Suriye'ye bir barış gücünün konuşlandırılıp konuşlandırılmayacağına ilişkin sorulan soruya cevap veren Davutoğlu, "Şu anda esas itibariyle diplomatik çabayı artıracağız. Ama bütün bunlar neticesiz kalırsa tabi Arap Ligi'nde daha önce dile getirilen ve bir insani yardım koridoru oluşturulursa tabi o koridorun da korunması dahil birçok konular gündeme gelebilir. Ama ümit ederiz bu çaplı bir şeye ihtiyaç olmadan, bugün buradan çıkan mesaj ilgili taraflarca algılanır. Ve bu girilen çıkmaz sokaktan çıkılır. Yoksa tabi bizim komşu olarak, Arap ülkelerinin diğer komşuları olarak, uluslararası toplumun da BM sistemi içinde, sessiz kalması mümkün olmaz. Her türlü ihtimali de değerlendirmek durumundayız. Ama bir de Türkiye'nin ulusal güvenliği söz konusudur. Türkiye tüm bunları kendi perspektifinden yapmaya devam edecek" dedi.

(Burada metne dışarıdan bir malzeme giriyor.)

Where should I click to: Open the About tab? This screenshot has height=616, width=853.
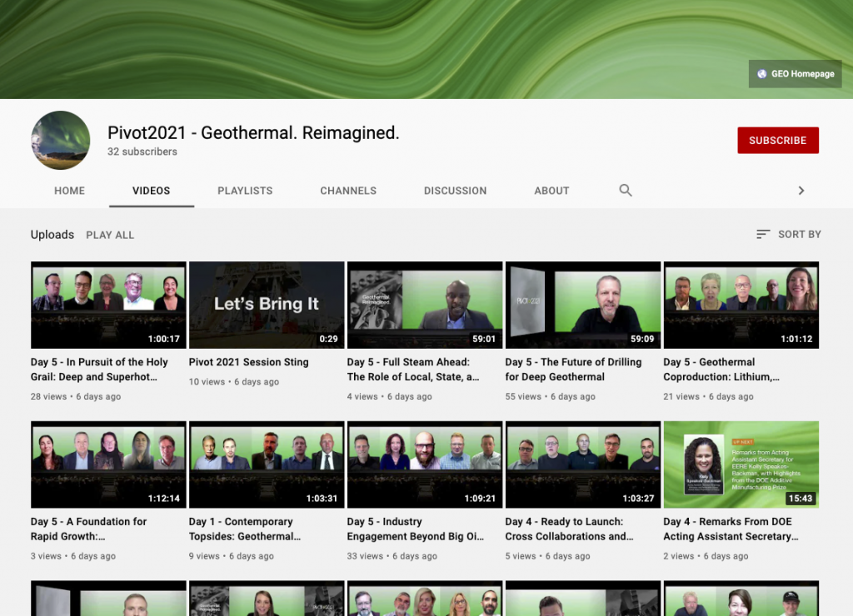[551, 191]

Suriye muhalefetinden dış müdahale gibi seçenekleri dile getiren olup olmadığı sorusuna ise Davutoğlu, "Suriye muhalefeti içinde bir acı hissediliyor, herkes infial halinde. Bu infiali hissetmemek mümkün değil. Mesela evvelsi gün Suriye Ulusal Konseyi Yürütme Kurulu üyesi Sayın Ahmet Ramazan'ın kardeşi Halep'te şehit edildi. Şimdi bir taraftan barışçıl bir mücadele yürütüyorsunuz. Ama öbür taraftan da alanda kardeşinizin öldürüldüğü haberi geliyor. Ben kendisini aradım başsağlığı diledim. Şimdi bu insanlar ne kadar barışçıl yöntemleri öne çıkarırsa çıkarsınlar, bu gelen haberler, kardeşinizin öldüğü, ailenizin tehdit edildiği, hapishaneye götürüldüğü haberlerinin gelmesi, tabi bunlar infiali artıran sebeplerdir" karşılığını verdi.